>>
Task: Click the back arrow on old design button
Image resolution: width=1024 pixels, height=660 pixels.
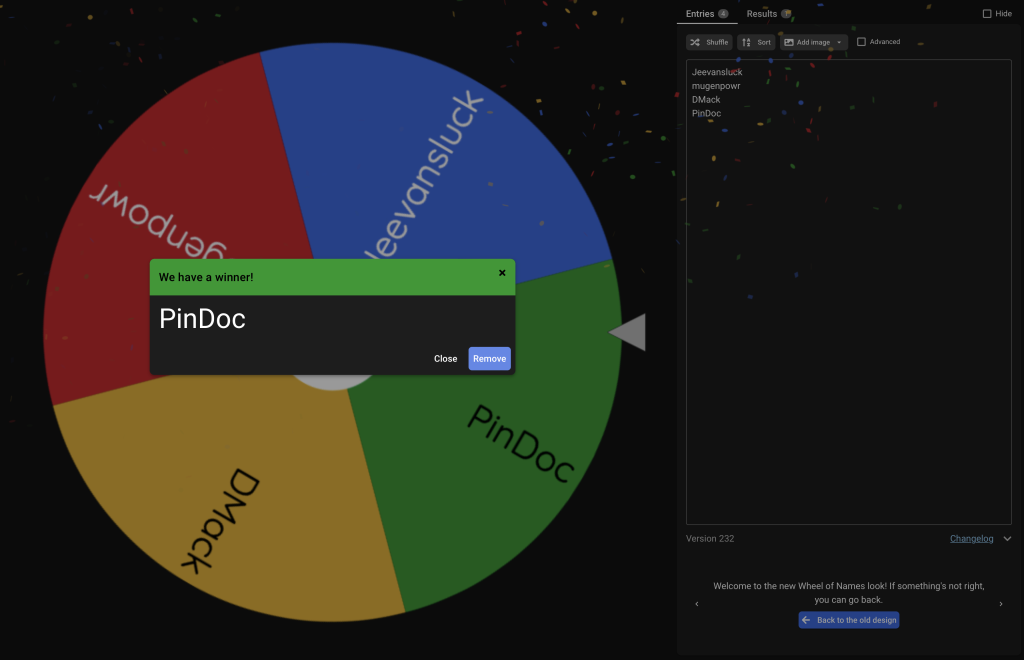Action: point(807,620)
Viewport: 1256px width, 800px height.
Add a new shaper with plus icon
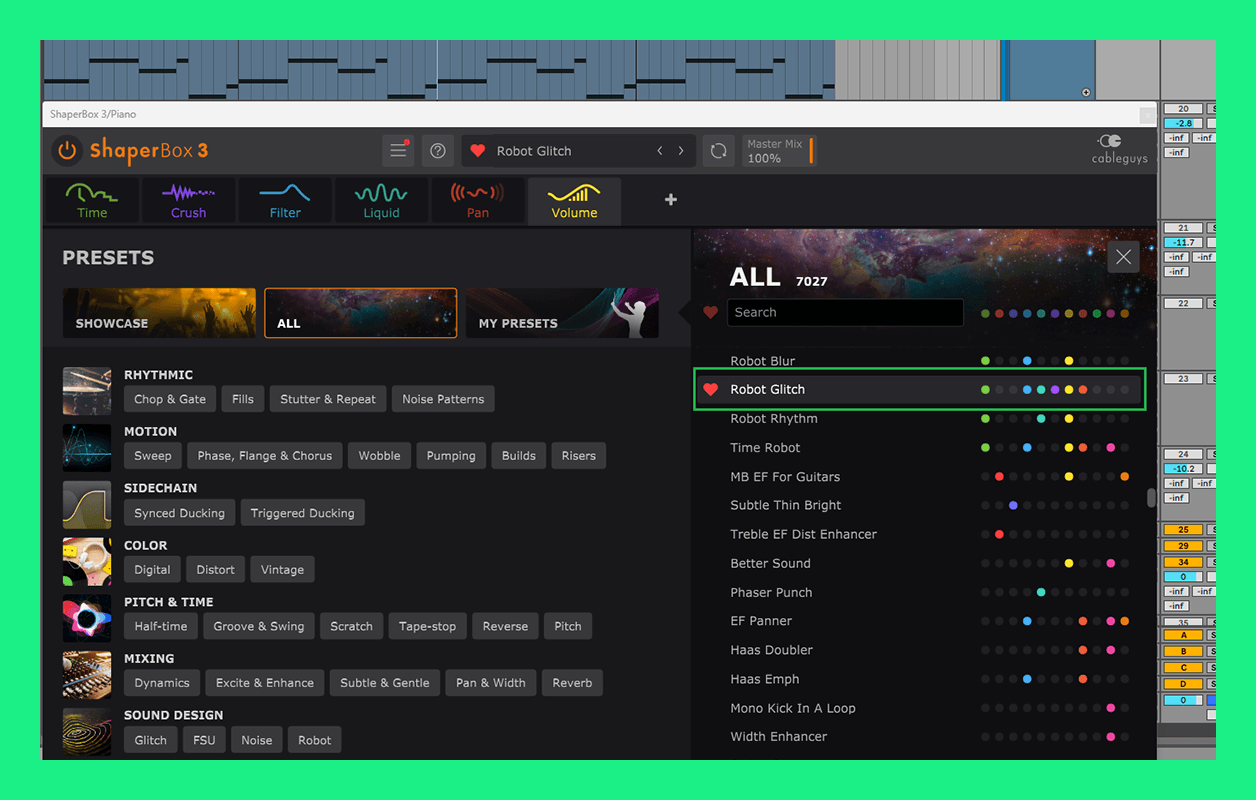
<<
** Activity **
Without changing a single word, set down all of the material again and leave out its pictures.

** Finished task **
Task: Click the back arrow on old design button
Image resolution: width=1024 pixels, height=660 pixels.
Action: point(807,620)
Viewport: 1256px width, 800px height.
Add a new shaper with plus icon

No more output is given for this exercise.